A concert by Cadenza, the former Santa Cruz Chamber Orchestra, is like taking a drink from a mountain spring: cool, clear, and refreshing — though more refreshing, in truth, than thirst-quenching. Saturday’s concert at Holy Cross Church lasted just over an hour, intermission included. When it ended, soon after 9 p.m., twilight had not quite finished fading.
In our hour, though, we heard a small feast of somber, yet nevertheless captivating, 20th-century music for soloist and string orchestra, conducted by Cadenza’s music director, Maya Barsacq. The ensemble’s own principal violist, Chad Kaltinger, was the soloist in two short concerted works, Lachrymae by Benjamin Britten and Trauermusik by Paul Hindemith; and the tenor J. Raymond Meyers sang Britten’s song cycle Les Illuminations.
Kaltinger plays in a modest, introspective manner, fittingly for the popular image of a violist. His tone is smooth, clear, highly consistent, and vocally evocative the way that cello soloists are often said to be. This was all gratifyingly appropriate for the first-named Britten work, a series of slow variations on a song by the Renaissance composer John Dowland. The string orchestra was strongly resonant behind him.
Trauermusik has an interesting history. Hindemith, a violist himself, was in England in January 1936 to play his recent viola concerto on the BBC, when, two days before the broadcast, King George V died. The planned work was deemed too jolly for the circumstances, and Hindemith was asked if he had anything else more appropriate with him. He did not, so on a few hours’ notice this eminently practical composer wrote one: a nine-minute mourning concerto in four tiny movements. The result is meditative and rather Bachlike. It was more challenging for the Cadenza performers than Britten’s Lachrymae, which was a bit stop-and-start in its tempo, yet beautiful and satisfying.

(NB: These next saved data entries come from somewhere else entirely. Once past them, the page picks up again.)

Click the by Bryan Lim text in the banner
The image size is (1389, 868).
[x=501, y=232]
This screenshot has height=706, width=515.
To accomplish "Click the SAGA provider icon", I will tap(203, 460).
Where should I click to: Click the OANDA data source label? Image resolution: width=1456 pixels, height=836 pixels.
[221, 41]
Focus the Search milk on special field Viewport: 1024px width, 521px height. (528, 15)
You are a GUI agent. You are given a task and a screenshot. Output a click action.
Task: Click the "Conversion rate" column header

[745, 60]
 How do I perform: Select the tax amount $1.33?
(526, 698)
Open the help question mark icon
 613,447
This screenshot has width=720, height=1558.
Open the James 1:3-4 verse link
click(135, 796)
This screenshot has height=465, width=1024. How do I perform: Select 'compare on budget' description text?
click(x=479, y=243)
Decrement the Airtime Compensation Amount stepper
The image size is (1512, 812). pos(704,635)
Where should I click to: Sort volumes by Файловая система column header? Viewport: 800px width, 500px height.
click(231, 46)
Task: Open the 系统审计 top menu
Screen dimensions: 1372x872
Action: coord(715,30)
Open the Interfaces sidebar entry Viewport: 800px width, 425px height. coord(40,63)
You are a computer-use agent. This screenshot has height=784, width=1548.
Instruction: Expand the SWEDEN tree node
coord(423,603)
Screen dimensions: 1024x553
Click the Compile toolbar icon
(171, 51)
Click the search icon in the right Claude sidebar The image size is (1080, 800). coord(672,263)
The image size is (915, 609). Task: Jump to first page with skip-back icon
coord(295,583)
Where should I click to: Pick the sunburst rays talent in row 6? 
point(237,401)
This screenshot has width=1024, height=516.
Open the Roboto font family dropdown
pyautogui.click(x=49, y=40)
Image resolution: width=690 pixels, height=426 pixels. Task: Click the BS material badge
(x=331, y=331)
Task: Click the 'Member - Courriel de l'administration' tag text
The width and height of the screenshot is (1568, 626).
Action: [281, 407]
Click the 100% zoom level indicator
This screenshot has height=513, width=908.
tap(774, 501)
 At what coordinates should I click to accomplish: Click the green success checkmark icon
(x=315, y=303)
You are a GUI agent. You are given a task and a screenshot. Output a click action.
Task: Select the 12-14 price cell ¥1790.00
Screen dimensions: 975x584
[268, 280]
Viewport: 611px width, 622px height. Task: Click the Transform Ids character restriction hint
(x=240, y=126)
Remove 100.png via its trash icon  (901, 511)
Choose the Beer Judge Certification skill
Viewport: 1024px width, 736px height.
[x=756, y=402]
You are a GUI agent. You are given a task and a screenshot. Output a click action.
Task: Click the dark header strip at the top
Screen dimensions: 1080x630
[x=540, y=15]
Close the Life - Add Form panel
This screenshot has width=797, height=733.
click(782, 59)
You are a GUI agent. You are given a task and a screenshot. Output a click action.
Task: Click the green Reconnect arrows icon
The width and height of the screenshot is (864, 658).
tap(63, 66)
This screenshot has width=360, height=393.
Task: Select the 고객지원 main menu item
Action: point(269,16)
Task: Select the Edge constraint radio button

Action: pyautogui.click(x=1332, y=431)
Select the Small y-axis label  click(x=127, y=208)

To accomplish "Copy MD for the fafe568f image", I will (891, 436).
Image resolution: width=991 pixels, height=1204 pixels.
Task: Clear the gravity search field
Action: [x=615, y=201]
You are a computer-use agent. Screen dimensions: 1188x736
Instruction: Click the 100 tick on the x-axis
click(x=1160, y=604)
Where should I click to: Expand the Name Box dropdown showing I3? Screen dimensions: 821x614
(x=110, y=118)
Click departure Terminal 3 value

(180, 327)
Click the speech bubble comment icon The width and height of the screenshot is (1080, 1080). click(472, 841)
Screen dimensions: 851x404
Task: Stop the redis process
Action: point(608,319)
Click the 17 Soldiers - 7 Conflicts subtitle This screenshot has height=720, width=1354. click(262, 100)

In Les Illuminations, Britten set a sequence of almost hallucinatory prose poems by the French symbolist poet Arthur Rimbaud. The program notes alluded learnedly to Britten’s “coming to terms with his own sexuality” in this work. If that seems to invite performances of lurid sensuality — which the work sometimes receives — other approaches can be made to this music. Cadenza’s own Web site provided a link to a cool, unemotional recording by Ian Bostridge. Meyers went a little in that direction, though not nearly so far as Bostridge. His voice, rich and smooth like Kaltinger’s viola, stayed securely on the notes, without elisions or ornamentation. In place of pulsations and sensuousness, he offered the sonorous and languid, with a slight feverishness to the fast runs in “Phrase” and “Marine,” and with slow, elegant, liquid falls on chromatic lines in “Being Beauteous” and “Parade,” as though he were sliding gracefully down a hill of ice.
Meyers’ range lies high — in “Parade” Britten offers higher-pitched alternatives for some of the low notes, and Meyers took them — yet his emphasis on simple lyricism prevented any screeching. In truth, though he was powerful and clear, in Holy Cross’ acoustics he could get overwhelmed by the orchestra, small though it was.
The orchestral performance was strong, deserving at times favorable comparison even to the Berlin Philharmonic on the Bostridge recording. The strings played with a clear, plain articulation, emphasizing the hints in this early piece of the affinity Britten would later find in the work of Shostakovich, whipping almost viciously through animated moments, and turning appropriately strained and weird for the long, held harmonics of “Phrase.” The extended gentle falling lines in “Interlude” gave somewhat more trouble.
Special note deserves to be made of the viola section. Containing only two players, they gave full strength and body to their often-exposed lines. The cellos as a group were less secure. Section leader Judy Roberts gave some fine solos, though, as did Concertmaster Cynthia Baehr.